Well with my newfangled satellite TV viewing guide, I see that "Butch Cassidy and the Sundance Kid" is on CMT tonight.. I just might have to watch that movie, and there are a few survival scenes in it too!!


----------



## AngieM2 (May 10, 2002)

Well, this Will Ferrell show with Bear out in the Snow - I ended up seeing the end of it, and once in awhile Will looked like a thoughtful adult male and not just his stupid persona for movies. That impressed me more than any of the parts I saw.

And he did follow through and complete it, even if it was only two days and one night out.

Angie


----------



## rkintn (Dec 12, 2002)

I DVR'ed Man v. Wild and I just saw the commercial for Out of the Wild and it's saying next week is the season finale!


----------



## wyld thang (Nov 16, 2005)

You're right Angie, that last part where Will is making a serious thoughtful observation about what it meant for him to be out there somewhere so foreign to what he knows was really cool, I was really surprised(I mean he's always a nut). Worth the price of admission because it was off the cuff, not goofy(I mean the show is obviously "scripted" to be funny), and sincere.

And it was funny too when thy're peeing and he can't find his hm-hm cuz he has so many layers on!

Oh yeah and the snow cave they made was cool too!


----------



## AngieM2 (May 10, 2002)

Yeah, I heard he lost body part.

And now I hear on the TV local news that two of the folks on that Celebrity show, they are leaving - the princessy one - Heidi and her fellow Spencer... I think that's the names. Anyway - they're the whinny, not good enough stuff there, etc. 
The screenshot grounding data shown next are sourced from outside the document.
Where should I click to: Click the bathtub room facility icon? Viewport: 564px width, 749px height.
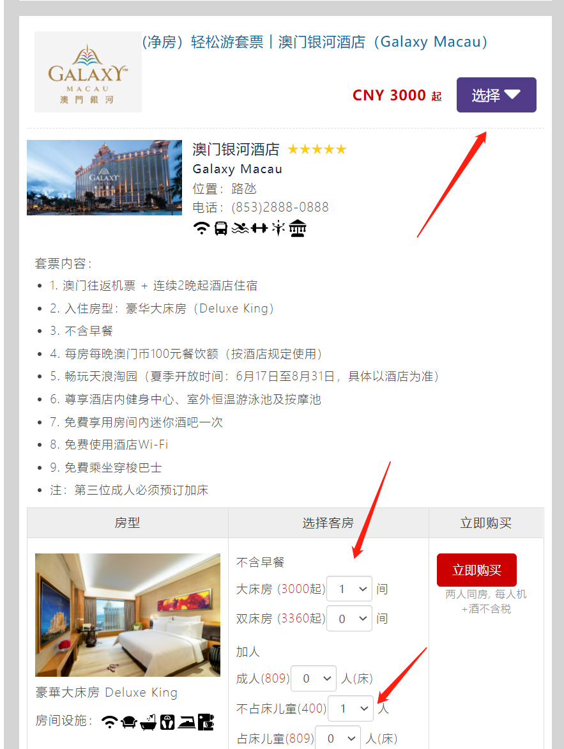148,722
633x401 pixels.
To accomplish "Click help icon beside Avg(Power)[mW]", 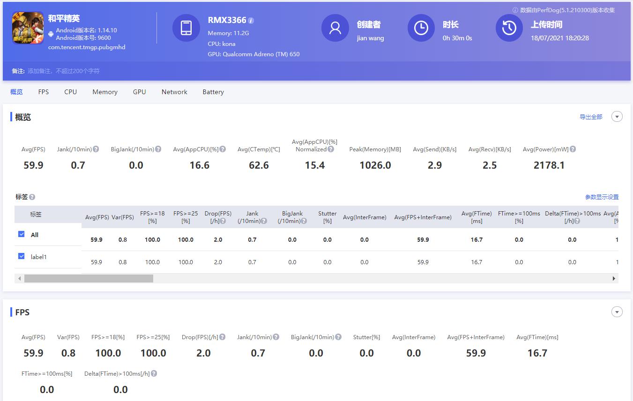I will click(573, 149).
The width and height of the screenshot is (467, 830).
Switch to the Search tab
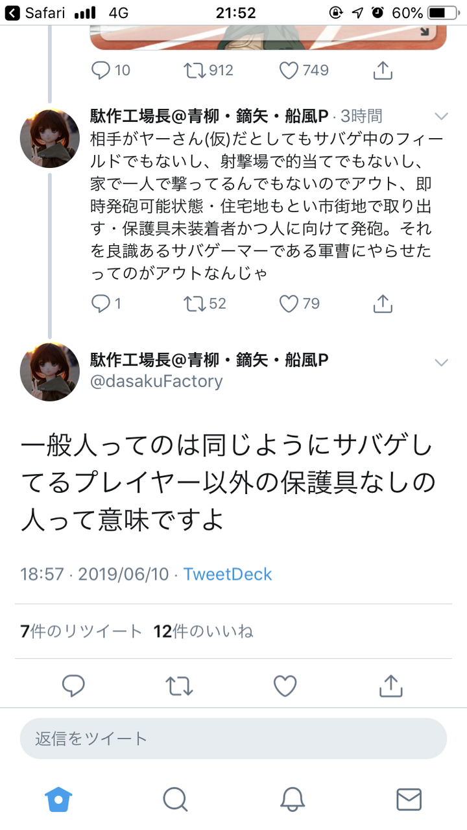pos(175,800)
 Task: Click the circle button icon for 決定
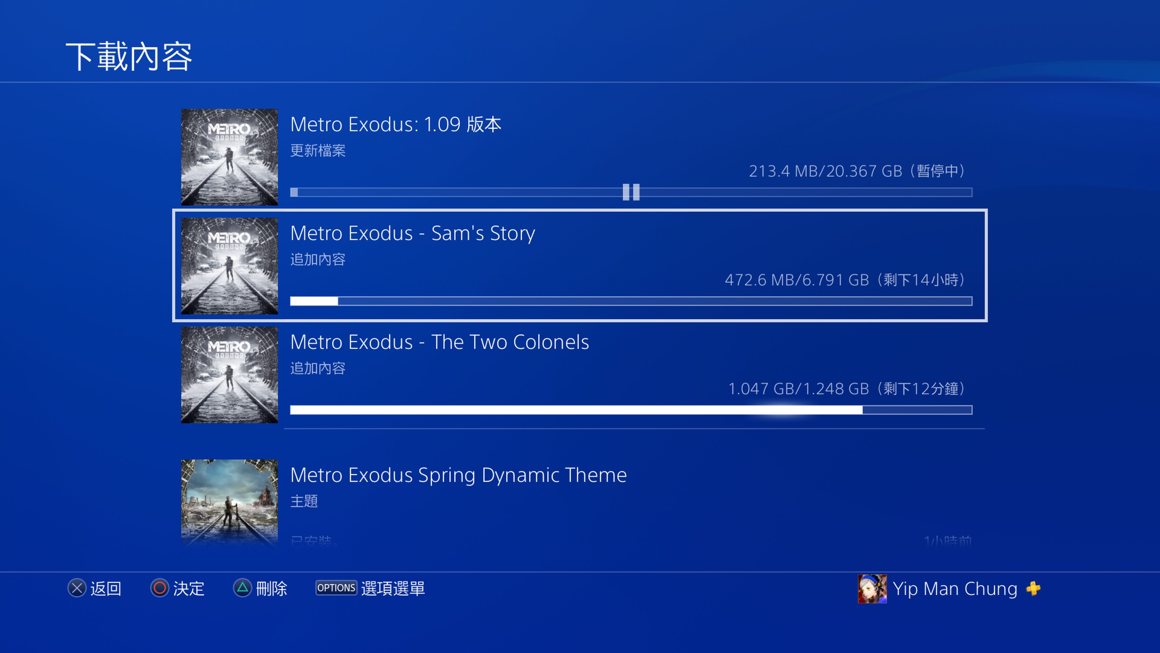point(159,588)
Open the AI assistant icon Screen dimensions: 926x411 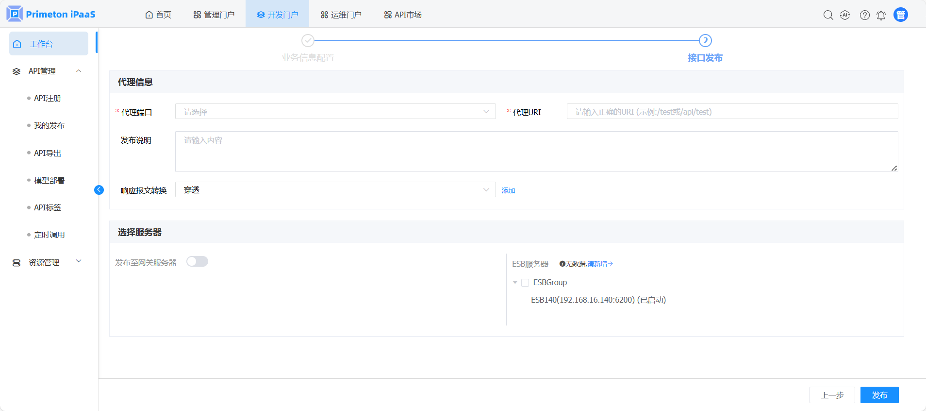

I'm looking forward to next week's Alaska show, as I saw that promo saying it's the end, and showing one of the ladies saying they're not going to make it. So, did they quit? or did they reach the destination? It will be interesting to see what their epiloge statements are.

Angie


----------



## Wisconsin Ann (Feb 27, 2007)

No one could be as silly and stupid in real life as Will Ferrell's characters are and live long  Maybe he's going to start showing that serious side more...a bit like Robin Williams did. Early on all you saw was the silly strange odd person. Every interview, every show...then he started to feel more confident in showing that he was also a serious human being.

I have to say...unless I was actually in a starving situation, I don't think I'd eat eyeballs. I can eat ants, crickets, grasshoppers, innards...but eyeballs...no. That's too a high creepiness factor for me! 

The celebrity getmeoutofhere thing....at least it's being done for CHARITIES and not just for personal gain. (although it sounds like Blago and wife never did anything without getting paid for it). I'm sure the celebs are being paid...but they're generating some money for various charities, too. But man...what a loser of a show.


----------



## AngieM2 (May 10, 2002)

Out of the Wild is on NOW, until 5 PM CST for older versions.

Angie


----------



## radiofish (Mar 30, 2007)

Well my interactive satellite TV program guide, shows that "Out Of the Wild" will be on tonight at 10 p.m. on the Discovery Channel....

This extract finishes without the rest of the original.